It’s hard to explain Fig Trees. It’s an opera yet it's also a documentary. There’s an albino squirrel and a nun. It scrutinizes the critical circumstances of the AIDS epidemic, from the 1980s to the present day, and points out, with sharp observations, the irony of consumer-driven AIDS campaigns. The main issues addressed are the ineffectiveness of governments and the greediness of pharmaceutical companies, but popular culture is not completely innocent either.
In Fig Trees, director John Greyson documents the story of South African AIDS activist, Zackie Achmat. Greyson portrays Achman as thoughtful, creative, and most of all, brave. He went on a treatment strike and refused to take his medication because he didn’t believe it was right that he could buy life while other, less affluent people couldn’t. This is where the opera, squirrel and nun come into play; they are a fragment of the visual puzzle Greyson creates.
The way in which all of the ingredients are put together to create such poignant commentary about HIV is interesting.

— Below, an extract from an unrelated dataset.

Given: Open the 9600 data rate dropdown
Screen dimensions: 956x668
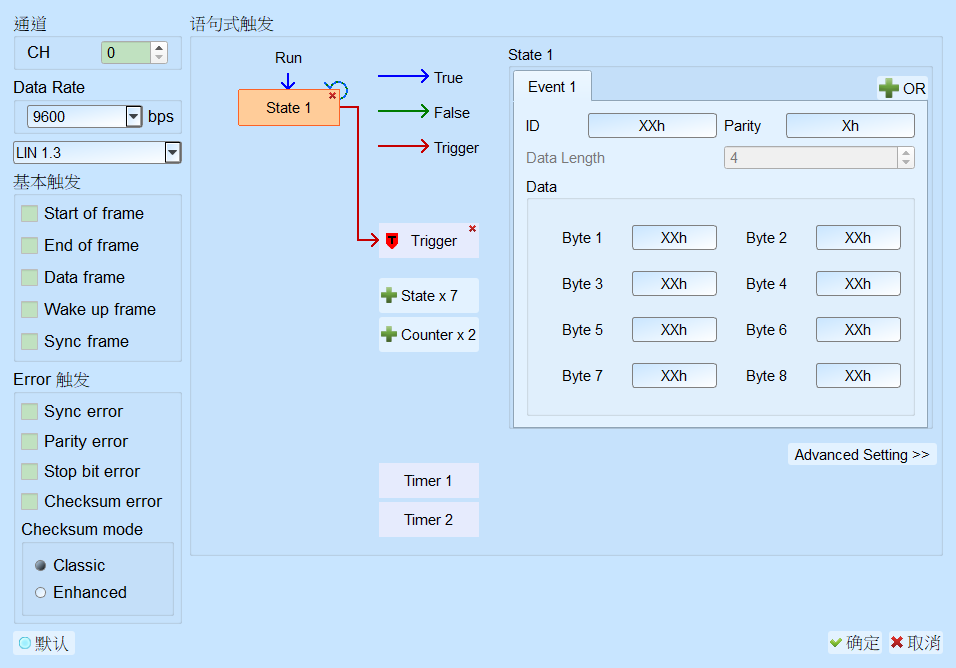Looking at the screenshot, I should [x=134, y=116].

Fig Trees is theatrical and complex—a bit too complex for my taste. For the most part, I wasn’t entirely sure what was going on. Fig Trees is subtitled, but instead of making things easier to understand, it made them even more nonsensical. This was especially true when the screen was split into two, each side giving different sets of subtitles.
This doesn't mean that the film wasn't enjoyable. On the contrary, there were some “Aha!” moments that gave me great pleasure and other moments that made me think more deeply about the issues. This prompting of contemplation is always a good thing.